And when it comes to creating success for their customers, IBM’s pure enterprise footprint looks like an ever bigger liability. They can talk about selling to Chief Marketing Officers all they want, but the reality is IBM can’t bring hundreds of millions of customers to the discussion the way an Amazon, Apple, Google or Microsoft can who actually touch customers at scale and can bring that understanding and technology to bear for customers. Watson makes for a nice demo and game show contestant, but how does it really compete with Google Now or Siri in terms of reach (make your own WebSphere joke here) or even scale? The consumerization of IT as much as anything is the world moving away from IBM.

The Case Against IBM

That got really long. To summarize, the good times rarely last forever and IBM is unlikely to continue to outperform:

  1. Wall Street may love IBM (which is an indictment unto itself…) but mean reversion looks inexorable. IBM has put itself in thrall to Wall Street and achieved superior earnings growth through non-sustainable cost cutting and financial measures. What is good for Wall Street in this case isn’t good for customers or the long term success of the company. Historically low interest rates have also been part of the IBM story (borrowing at a rate below your dividend rate to buy back stock is cash flow accretive) and that too will mean revert one of these days.

==================================================

» Required action 1
Summarize the excerpt on IBM in two sentences.
» Required action 2
In the excerpt on IBM, how has IBM achieved superior earnings growth?
» Required action 3
Rewrite the paragraph of the excerpt on IBM that begins "Wall Street may love IBM" as a bulleted list, keeping its main facts.

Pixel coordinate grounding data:
==================================================

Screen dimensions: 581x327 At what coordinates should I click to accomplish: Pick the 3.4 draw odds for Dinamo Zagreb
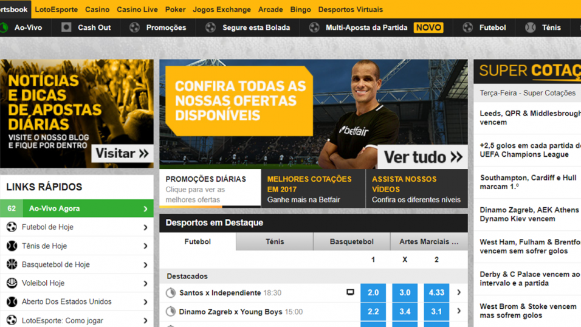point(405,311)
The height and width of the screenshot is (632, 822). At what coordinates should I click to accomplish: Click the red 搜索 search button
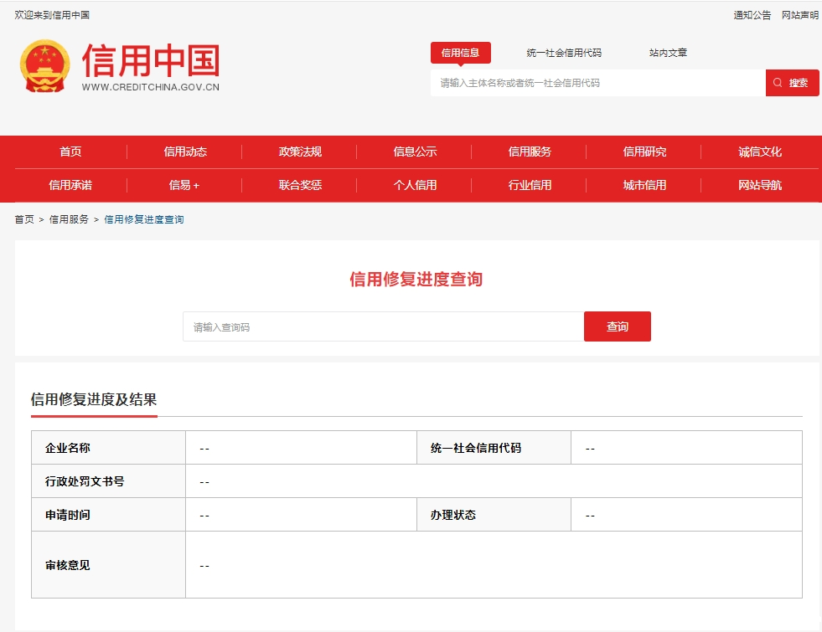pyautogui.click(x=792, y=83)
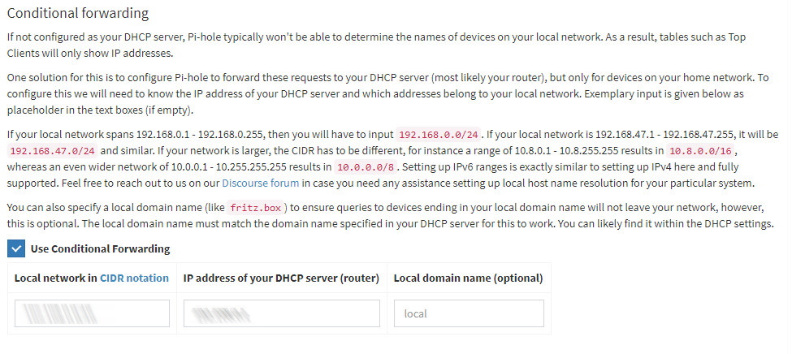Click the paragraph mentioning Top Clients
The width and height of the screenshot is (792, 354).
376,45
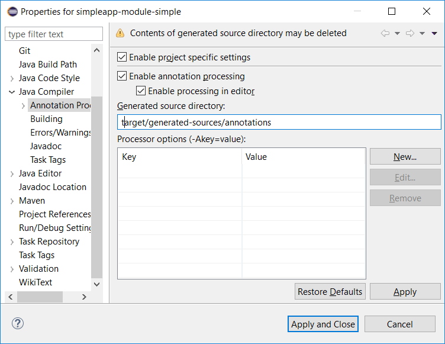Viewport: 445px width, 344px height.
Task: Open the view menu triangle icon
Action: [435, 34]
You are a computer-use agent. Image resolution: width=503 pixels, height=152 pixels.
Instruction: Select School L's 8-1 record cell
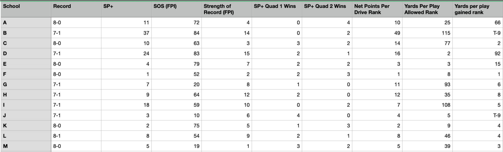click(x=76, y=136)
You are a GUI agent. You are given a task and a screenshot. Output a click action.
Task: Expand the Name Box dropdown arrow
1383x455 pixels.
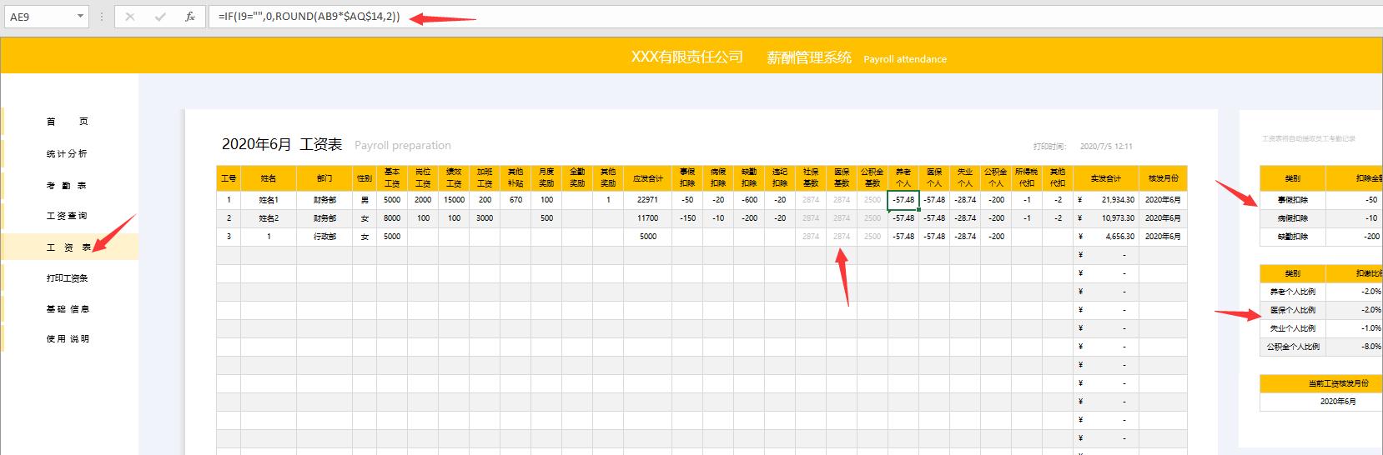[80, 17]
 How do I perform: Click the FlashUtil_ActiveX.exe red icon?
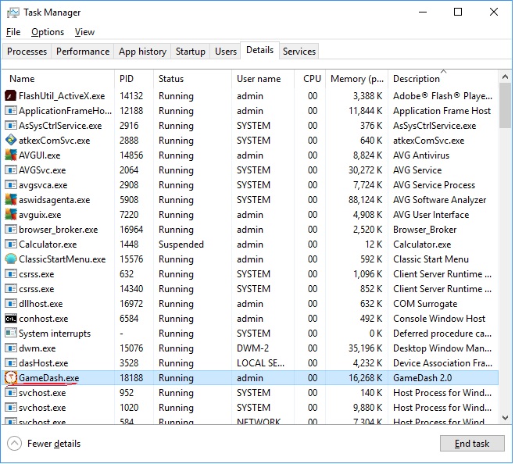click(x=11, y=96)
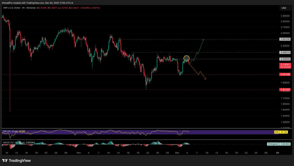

==================================================

» Exercise result 1
IBM's purely enterprise footprint is a growing liability, since it cannot bring hundreds of millions of customers to the discussion the way Amazon, Apple, Google or Microsoft can, and the consumerization of IT is the world moving away from IBM. IBM is unlikely to keep outperforming, because it has achieved superior earnings growth through non-sustainable cost cutting and financial measures that, like historically low interest rates, are expected to mean revert.

» Exercise result 2
Through non-sustainable cost cutting and financial measures.

» Exercise result 3
- Wall Street may love IBM, but mean reversion looks inexorable.
- IBM has put itself in thrall to Wall Street.
- It achieved superior earnings growth through non-sustainable cost cutting and financial measures.
- What is good for Wall Street here isn't good for customers or the company's long-term success.
- Historically low interest rates have been part of the IBM story, since borrowing below the dividend rate to buy back stock is cash flow accretive.
- Those rates will also mean revert eventually.